EXERCISE PROMPT —
Having read the records, set them all down exactly as they appear.

[Opening EXERCISE INPUTS section]

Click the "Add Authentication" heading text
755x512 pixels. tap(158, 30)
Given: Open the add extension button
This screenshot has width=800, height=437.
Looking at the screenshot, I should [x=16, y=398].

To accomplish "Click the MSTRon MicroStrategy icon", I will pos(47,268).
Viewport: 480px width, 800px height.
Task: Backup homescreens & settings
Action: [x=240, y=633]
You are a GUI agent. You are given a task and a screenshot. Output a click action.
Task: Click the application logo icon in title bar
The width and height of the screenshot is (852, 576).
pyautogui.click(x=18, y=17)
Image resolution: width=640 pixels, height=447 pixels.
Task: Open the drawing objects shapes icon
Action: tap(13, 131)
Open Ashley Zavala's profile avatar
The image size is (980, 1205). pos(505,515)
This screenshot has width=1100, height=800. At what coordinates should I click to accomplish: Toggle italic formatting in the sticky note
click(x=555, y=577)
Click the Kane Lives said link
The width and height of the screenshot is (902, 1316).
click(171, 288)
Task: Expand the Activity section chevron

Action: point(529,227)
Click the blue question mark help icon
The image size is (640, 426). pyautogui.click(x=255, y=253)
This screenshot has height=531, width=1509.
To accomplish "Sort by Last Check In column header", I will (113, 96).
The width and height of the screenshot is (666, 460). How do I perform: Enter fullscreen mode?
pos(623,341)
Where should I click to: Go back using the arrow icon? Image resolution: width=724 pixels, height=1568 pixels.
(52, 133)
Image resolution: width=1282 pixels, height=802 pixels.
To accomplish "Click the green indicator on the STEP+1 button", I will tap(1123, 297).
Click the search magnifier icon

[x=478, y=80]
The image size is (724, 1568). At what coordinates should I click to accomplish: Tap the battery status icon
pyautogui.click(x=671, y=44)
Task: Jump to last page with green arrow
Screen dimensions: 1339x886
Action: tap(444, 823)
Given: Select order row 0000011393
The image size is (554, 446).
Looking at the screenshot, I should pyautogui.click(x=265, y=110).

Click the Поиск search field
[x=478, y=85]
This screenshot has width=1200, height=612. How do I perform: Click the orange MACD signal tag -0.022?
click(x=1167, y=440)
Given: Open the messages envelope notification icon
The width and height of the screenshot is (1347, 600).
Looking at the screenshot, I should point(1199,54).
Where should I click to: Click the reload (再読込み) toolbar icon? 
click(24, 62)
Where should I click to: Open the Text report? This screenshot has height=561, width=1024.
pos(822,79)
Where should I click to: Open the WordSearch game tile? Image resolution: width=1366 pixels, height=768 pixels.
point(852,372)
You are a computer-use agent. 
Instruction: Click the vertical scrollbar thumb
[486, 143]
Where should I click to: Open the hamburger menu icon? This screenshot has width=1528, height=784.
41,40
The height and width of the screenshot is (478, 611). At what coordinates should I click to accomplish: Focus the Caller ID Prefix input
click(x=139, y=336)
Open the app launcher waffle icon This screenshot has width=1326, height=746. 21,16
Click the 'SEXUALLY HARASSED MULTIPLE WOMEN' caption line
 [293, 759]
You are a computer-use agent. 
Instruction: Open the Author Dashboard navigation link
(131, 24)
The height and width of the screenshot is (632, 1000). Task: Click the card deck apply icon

[Closing EXERCISE INPUTS section]

ANSWER FOR THIS EXERCISE —
Click the "Add Authentication" heading text
755x512 pixels. tap(158, 30)
Given: Open the add extension button
This screenshot has width=800, height=437.
Looking at the screenshot, I should [x=16, y=398].

To accomplish "Click the MSTRon MicroStrategy icon", I will pos(47,268).
Viewport: 480px width, 800px height.
Task: Backup homescreens & settings
Action: [x=240, y=633]
You are a GUI agent. You are given a task and a screenshot. Output a click action.
Task: Click the application logo icon in title bar
The width and height of the screenshot is (852, 576).
pyautogui.click(x=18, y=17)
Image resolution: width=640 pixels, height=447 pixels.
Task: Open the drawing objects shapes icon
Action: tap(13, 131)
Open Ashley Zavala's profile avatar
The image size is (980, 1205). pos(505,515)
This screenshot has width=1100, height=800. At what coordinates should I click to accomplish: Toggle italic formatting in the sticky note
click(x=555, y=577)
Click the Kane Lives said link
The width and height of the screenshot is (902, 1316).
click(171, 288)
Task: Expand the Activity section chevron

Action: point(529,227)
Click the blue question mark help icon
The image size is (640, 426). pyautogui.click(x=255, y=253)
This screenshot has height=531, width=1509.
To accomplish "Sort by Last Check In column header", I will (113, 96).
The width and height of the screenshot is (666, 460). How do I perform: Enter fullscreen mode?
pos(623,341)
Where should I click to: Go back using the arrow icon? Image resolution: width=724 pixels, height=1568 pixels.
(52, 133)
Image resolution: width=1282 pixels, height=802 pixels.
To accomplish "Click the green indicator on the STEP+1 button", I will tap(1123, 297).
Click the search magnifier icon

[x=478, y=80]
The image size is (724, 1568). At what coordinates should I click to accomplish: Tap the battery status icon
pyautogui.click(x=671, y=44)
Task: Jump to last page with green arrow
Screen dimensions: 1339x886
Action: tap(444, 823)
Given: Select order row 0000011393
The image size is (554, 446).
Looking at the screenshot, I should pyautogui.click(x=265, y=110).

Click the Поиск search field
[x=478, y=85]
This screenshot has width=1200, height=612. How do I perform: Click the orange MACD signal tag -0.022?
click(x=1167, y=440)
Given: Open the messages envelope notification icon
The width and height of the screenshot is (1347, 600).
Looking at the screenshot, I should point(1199,54).
Where should I click to: Click the reload (再読込み) toolbar icon? 
click(24, 62)
Where should I click to: Open the Text report? This screenshot has height=561, width=1024.
pos(822,79)
Where should I click to: Open the WordSearch game tile? Image resolution: width=1366 pixels, height=768 pixels.
point(852,372)
You are a computer-use agent. 
Instruction: Click the vertical scrollbar thumb
[486, 143]
Where should I click to: Open the hamburger menu icon? This screenshot has width=1528, height=784.
41,40
The height and width of the screenshot is (478, 611). At what coordinates should I click to accomplish: Focus the Caller ID Prefix input
click(x=139, y=336)
Open the app launcher waffle icon This screenshot has width=1326, height=746. 21,16
Click the 'SEXUALLY HARASSED MULTIPLE WOMEN' caption line
 [293, 759]
You are a computer-use agent. 
Instruction: Open the Author Dashboard navigation link
(131, 24)
The height and width of the screenshot is (632, 1000). Task: Click the card deck apply icon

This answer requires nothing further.